Stored records
══════════════════════════════

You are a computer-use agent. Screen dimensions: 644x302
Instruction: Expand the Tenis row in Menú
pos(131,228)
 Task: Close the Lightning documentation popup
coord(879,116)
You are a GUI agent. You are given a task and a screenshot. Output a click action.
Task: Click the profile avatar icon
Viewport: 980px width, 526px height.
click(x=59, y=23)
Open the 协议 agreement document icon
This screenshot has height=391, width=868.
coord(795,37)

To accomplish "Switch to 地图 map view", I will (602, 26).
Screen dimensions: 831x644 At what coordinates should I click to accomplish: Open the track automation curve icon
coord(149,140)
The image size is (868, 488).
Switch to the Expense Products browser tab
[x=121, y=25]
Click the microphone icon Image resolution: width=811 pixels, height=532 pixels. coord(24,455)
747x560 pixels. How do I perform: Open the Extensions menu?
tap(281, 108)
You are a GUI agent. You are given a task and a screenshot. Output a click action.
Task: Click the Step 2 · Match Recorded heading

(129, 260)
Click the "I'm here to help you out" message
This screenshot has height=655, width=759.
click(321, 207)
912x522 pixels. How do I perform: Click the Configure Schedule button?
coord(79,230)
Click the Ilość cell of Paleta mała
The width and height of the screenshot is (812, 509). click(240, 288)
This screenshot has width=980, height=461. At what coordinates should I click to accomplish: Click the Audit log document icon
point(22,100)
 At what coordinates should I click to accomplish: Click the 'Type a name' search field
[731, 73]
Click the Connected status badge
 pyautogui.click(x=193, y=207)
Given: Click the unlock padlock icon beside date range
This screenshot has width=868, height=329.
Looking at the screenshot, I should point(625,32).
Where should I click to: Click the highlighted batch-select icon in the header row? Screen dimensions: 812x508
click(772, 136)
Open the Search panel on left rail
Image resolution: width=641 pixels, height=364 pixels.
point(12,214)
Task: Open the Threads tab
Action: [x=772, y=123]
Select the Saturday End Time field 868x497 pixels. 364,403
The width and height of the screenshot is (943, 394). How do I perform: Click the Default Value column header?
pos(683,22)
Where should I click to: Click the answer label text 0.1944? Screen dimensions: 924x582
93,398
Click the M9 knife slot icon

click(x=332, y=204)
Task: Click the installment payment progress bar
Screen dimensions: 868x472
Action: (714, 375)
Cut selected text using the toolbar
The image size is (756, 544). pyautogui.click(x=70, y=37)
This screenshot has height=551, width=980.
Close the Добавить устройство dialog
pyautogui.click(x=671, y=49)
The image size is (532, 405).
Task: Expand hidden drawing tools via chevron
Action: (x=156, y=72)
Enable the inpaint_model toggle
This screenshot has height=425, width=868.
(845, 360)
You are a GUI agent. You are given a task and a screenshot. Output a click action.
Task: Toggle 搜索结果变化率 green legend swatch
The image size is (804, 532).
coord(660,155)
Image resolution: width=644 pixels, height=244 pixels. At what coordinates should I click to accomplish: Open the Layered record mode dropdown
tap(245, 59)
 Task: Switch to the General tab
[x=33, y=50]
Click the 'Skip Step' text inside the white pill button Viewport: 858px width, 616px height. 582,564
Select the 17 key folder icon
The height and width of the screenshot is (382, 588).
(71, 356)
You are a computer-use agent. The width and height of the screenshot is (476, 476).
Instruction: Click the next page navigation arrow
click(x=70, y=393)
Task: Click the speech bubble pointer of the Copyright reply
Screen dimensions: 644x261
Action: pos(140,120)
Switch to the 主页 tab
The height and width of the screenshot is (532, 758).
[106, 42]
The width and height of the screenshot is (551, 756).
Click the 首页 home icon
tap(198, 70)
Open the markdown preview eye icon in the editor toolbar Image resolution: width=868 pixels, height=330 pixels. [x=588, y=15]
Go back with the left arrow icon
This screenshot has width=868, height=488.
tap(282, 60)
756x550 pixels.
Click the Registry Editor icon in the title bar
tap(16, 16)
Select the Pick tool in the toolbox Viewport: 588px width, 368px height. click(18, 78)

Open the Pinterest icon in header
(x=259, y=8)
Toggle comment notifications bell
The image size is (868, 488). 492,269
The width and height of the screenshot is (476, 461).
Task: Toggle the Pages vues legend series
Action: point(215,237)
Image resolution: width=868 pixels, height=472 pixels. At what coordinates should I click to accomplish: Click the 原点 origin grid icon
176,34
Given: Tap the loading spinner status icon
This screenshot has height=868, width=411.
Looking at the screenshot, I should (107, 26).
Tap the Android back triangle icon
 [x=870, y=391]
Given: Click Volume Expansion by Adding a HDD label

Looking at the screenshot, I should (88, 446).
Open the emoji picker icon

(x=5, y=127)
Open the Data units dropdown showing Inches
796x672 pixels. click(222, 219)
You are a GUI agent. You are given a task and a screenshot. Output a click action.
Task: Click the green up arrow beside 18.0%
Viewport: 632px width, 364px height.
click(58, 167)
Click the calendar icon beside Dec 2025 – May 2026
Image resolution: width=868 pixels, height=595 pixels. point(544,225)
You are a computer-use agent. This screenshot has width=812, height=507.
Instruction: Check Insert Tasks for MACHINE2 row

══════════════════════════════

EXERCISE OBJECTIVE
Will you return exactly the lines above from the one with "912x522 pixels. How" down to the one with "This screenshot has height=551, width=980.", counting both as part of the range?

RESULT FOR THIS TASK
912x522 pixels. How do I perform: Click the Configure Schedule button?
coord(79,230)
Click the Ilość cell of Paleta mała
The width and height of the screenshot is (812, 509). click(240, 288)
This screenshot has width=980, height=461. At what coordinates should I click to accomplish: Click the Audit log document icon
point(22,100)
 At what coordinates should I click to accomplish: Click the 'Type a name' search field
[731, 73]
Click the Connected status badge
 pyautogui.click(x=193, y=207)
Given: Click the unlock padlock icon beside date range
This screenshot has width=868, height=329.
Looking at the screenshot, I should point(625,32).
Where should I click to: Click the highlighted batch-select icon in the header row? Screen dimensions: 812x508
click(772, 136)
Open the Search panel on left rail
Image resolution: width=641 pixels, height=364 pixels.
point(12,214)
Task: Open the Threads tab
Action: [x=772, y=123]
Select the Saturday End Time field 868x497 pixels. 364,403
The width and height of the screenshot is (943, 394). How do I perform: Click the Default Value column header?
pos(683,22)
Where should I click to: Click the answer label text 0.1944? Screen dimensions: 924x582
93,398
Click the M9 knife slot icon

click(x=332, y=204)
Task: Click the installment payment progress bar
Screen dimensions: 868x472
Action: (714, 375)
Cut selected text using the toolbar
The image size is (756, 544). pyautogui.click(x=70, y=37)
This screenshot has height=551, width=980.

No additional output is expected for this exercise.